[Aufgaben]:
[1] In welchem Jahr wurde Hiltrud Kier laut dem Text über sie zum Dr. phil. promoviert?
[2] Gib aus dem Text über Hiltrud Kier alles von „Hiltrud Kier war“ bis hinunter zu „Museums entlassen wurde.“ unverändert wieder.
[3] Schreibe den Text über Hiltrud Kier im Anschluss an seinen letzten Satz weiter.

[Textauszug]:
┄┄┄┄┄┄

Hiltrud Kier
Hiltrud Kier (* 30. Juni 1937 Graz) ist eine Kunsthistorikerin, und ehemalige Kölner Stadtkonservatorin (Denkmalpflegerin) sowie Generaldirektorin der Museen der Stadt Köln. Sie machte die Denkmalpflege weit über die Grenzen der Stadt Köln populär und setzte sich engagiert für die Bauten der 50er Jahre des letzten Jahrhunderts ein. Der größte Verdienst ist der Erhalt und der Wiederaufbau der großen Romanischen Kirchen in Köln zum Jahr der Romanischen Kirchen 1985.
Leben
Nach einem Studium der Kunstgeschichte in Wien und Köln erfolgte 1968 die Promotion zum Dr. phil. mit der Dissertation Schmuckfußböden in Renaissance und Barock".
Hiltrud Kier war vom 1. August 1978 bis 30. November 1990 Stadtkonservatorin (mit einem Stab von 17 festen Mitarbeiterinnen und Mitarbeitern). Das Stadtkonservatorenamt besteht in Köln bereits seit dem Jahre 1912. Anschließend war sie vom 1. Dezember 1990 bis 1997 Generaldirektorin der Museen der Stadt Köln als Nachfolger von Hugo Borger, Leiterin des Wissenschaftlichen Forschungsreferates der Kölner Museen und zugleich Leiterin der Kölner Bodendenkmalpflege, die aus der Verantwortung des Römisch-Germanischen Museums entlassen wurde.

┄┄┄┄┄┄

[Zeilenauszüge]:
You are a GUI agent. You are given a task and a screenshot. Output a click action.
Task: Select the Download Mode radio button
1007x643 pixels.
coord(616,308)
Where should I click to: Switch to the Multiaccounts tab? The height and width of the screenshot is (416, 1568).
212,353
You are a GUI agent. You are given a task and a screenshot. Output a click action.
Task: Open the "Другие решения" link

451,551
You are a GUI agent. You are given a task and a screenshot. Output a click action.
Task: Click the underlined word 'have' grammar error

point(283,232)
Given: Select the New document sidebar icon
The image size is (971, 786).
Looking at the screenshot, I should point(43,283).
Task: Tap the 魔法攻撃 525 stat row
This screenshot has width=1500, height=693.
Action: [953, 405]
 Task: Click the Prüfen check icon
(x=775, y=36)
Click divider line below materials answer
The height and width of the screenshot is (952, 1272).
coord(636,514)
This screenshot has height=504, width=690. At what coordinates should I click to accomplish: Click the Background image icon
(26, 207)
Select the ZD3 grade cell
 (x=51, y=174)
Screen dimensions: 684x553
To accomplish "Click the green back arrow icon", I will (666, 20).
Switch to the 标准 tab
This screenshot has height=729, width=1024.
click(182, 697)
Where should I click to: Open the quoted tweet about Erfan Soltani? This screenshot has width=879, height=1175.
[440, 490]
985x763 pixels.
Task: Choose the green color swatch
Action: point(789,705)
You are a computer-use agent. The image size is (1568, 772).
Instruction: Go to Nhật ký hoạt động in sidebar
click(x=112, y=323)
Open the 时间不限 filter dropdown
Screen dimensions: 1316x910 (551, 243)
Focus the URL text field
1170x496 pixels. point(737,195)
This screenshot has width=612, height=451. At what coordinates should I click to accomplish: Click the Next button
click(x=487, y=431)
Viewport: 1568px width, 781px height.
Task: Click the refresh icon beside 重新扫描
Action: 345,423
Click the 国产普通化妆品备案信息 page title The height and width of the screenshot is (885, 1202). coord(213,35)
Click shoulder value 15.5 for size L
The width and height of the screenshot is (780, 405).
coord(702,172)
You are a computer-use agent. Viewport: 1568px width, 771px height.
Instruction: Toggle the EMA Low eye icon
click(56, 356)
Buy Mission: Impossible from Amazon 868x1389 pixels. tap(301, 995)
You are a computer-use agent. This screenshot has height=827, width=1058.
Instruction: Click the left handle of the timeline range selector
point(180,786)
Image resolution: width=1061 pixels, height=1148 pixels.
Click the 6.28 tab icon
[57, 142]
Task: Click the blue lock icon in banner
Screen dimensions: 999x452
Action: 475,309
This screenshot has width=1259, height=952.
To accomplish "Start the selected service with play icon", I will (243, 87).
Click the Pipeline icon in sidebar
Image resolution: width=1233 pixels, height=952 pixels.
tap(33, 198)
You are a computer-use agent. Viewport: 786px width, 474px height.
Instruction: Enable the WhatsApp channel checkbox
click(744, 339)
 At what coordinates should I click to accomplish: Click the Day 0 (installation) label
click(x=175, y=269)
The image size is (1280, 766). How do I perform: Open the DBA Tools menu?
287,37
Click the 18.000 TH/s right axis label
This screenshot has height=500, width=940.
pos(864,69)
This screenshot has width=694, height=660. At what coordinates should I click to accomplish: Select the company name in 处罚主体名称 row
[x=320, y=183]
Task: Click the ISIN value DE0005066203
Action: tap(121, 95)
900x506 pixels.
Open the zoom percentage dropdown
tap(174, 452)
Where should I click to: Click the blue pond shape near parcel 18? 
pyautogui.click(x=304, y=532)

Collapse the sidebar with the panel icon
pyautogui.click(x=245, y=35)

┄┄┄┄┄┄

[Ergebnisse je Aufgabe]:
[1] Im Jahr 1968.

[2]
Hiltrud Kier war vom 1. August 1978 bis 30. November 1990 Stadtkonservatorin (mit einem Stab von 17 festen Mitarbeiterinnen und Mitarbeitern). Das Stadtkonservatorenamt besteht in Köln bereits seit dem Jahre 1912. Anschließend war sie vom 1. Dezember 1990 bis 1997 Generaldirektorin der Museen der Stadt Köln als Nachfolger von Hugo Borger, Leiterin des Wissenschaftlichen Forschungsreferates der Kölner Museen und zugleich Leiterin der Kölner Bodendenkmalpflege, die aus der Verantwortung des Römisch-Germanischen Museums entlassen wurde.

[3]
Hiltrud Kier hat sich vor publicityträchtig vor allem für die romanischen Kirchen der Stadt Köln und deren städtebauliches Umfeld engagiert. Und von ihr wurde eine nachhaltige Rehabilitierung der historischen Spuren des 19. Jahrhunderts, insbesondere der Kölner Neustadt, betrieben.
1985 rief sie zusammen mit dem ehemaligen Diözesanbaumeister Wilhelm Schlombs das "Jahr der Romanischen Kirchen" ins Lebenn, organisierte Rundgänge, veröffentlichte Publikationen und hielt ein umfangreiches Vortrags- und Führungsprogramm ab.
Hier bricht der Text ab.